Follow-up observations by scientists at the Harvard-Smithsonian Center for Astrophysics quickly and, for the first time, clearly linked gamma-ray bursts and supernovae, which are exploding stars. This type of supernova results in the formation of a black hole, a compact object so dense that no light can escape its gravitational pull.

Lamb and his associates then confirmed the center’s finding using the Astrophysical Research Consortium 3.5-meter telescope at Apache Point Observatory in New Mexico.

“There have been clues and hints that gamma-ray bursts might be produced by core-collapse supernovae, but now it’s certain,” Lamb said.

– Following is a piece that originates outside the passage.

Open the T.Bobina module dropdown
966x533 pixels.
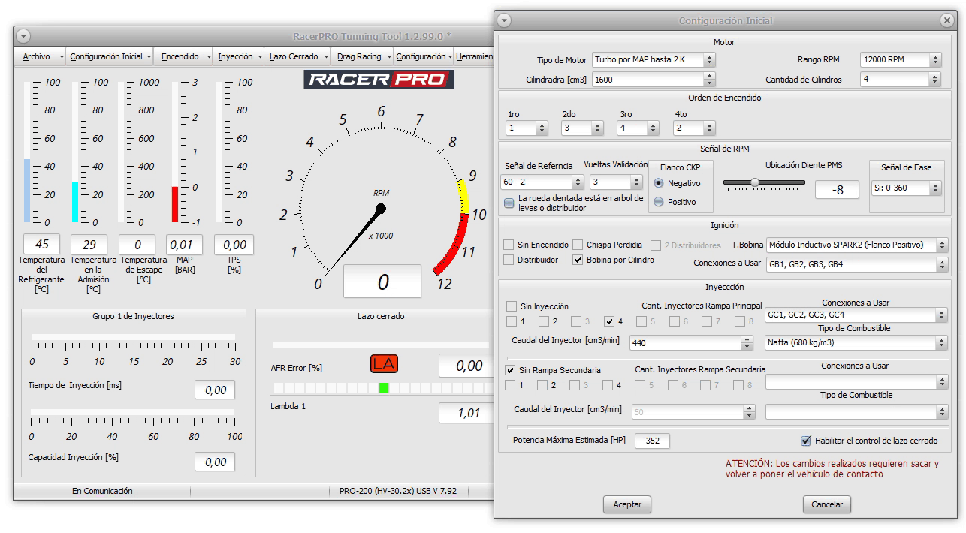coord(857,245)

The data suggest that the supernova explosion was non-spherical, which supports new ideas about how core collapse supernovae happen. “This is absolutely going to change everything,” Lamb said.

The cause of gamma-ray bursts has perplexed astrophysicists for the last three decades. Lasting anywhere from fractions of a second to many minutes, these unpredictable bursts occur almost daily and come from any direction in the sky. Afterglows, which are visible for a few days at X-ray and optical wavelengths, follow these bursts. HETE-2, launched in 2000, pinpoints burst locations within seconds so that ground telescopes can make crucial follow-up observations.

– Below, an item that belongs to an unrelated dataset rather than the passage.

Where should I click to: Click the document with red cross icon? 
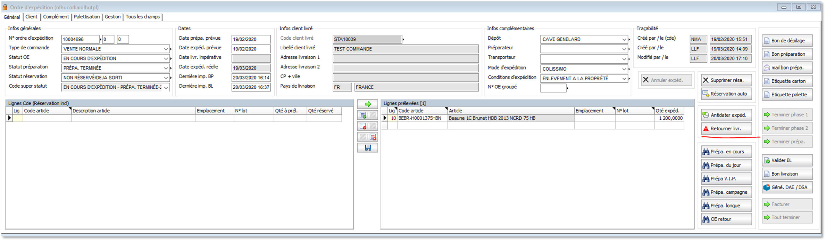tap(373, 137)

The Saturday, March 29 burst lasted for more than 30 seconds. During this time it outshined the entire universe in gamma-ray emissions. Only two out of nearly 3,000 gamma-ray bursts that have been observed so far have shined more brightly since scientists discovered the phenomenon 30 years ago. Even the burst&s afterglow shined more than 10,000 times brighter than its host galaxy two hours after the burst occurred.

“The supernova component continues to outshine the host galaxy,” Lamb said. He expects that several more weeks will pass before the afterglow fades enough for astronomers to spot the host galaxy.

Once the afterglow fades for good, it will have brought together a marriage between the gamma-ray burst and supernova fields.

“The fields have been engaged for years now, but today I’m in the happy circumstance of witnessing them saying, ‘I do,” Lamb said.

Collaborating with Lamb on HETE-2 are Carlo Graziani, Senior Research Associate in Astronomy & Astrophysics, and Timothy Donaghy, a graduate student in Physics. Collaborating with him on the follow-up observations are Donald York, the Horace B. Horton Professor in Astronomy & Astrophysics and the College, and John Barentine, Russet McMillan, Jack Dembicky and Bill Ketzeback, observing specialists at Apache Point Observatory.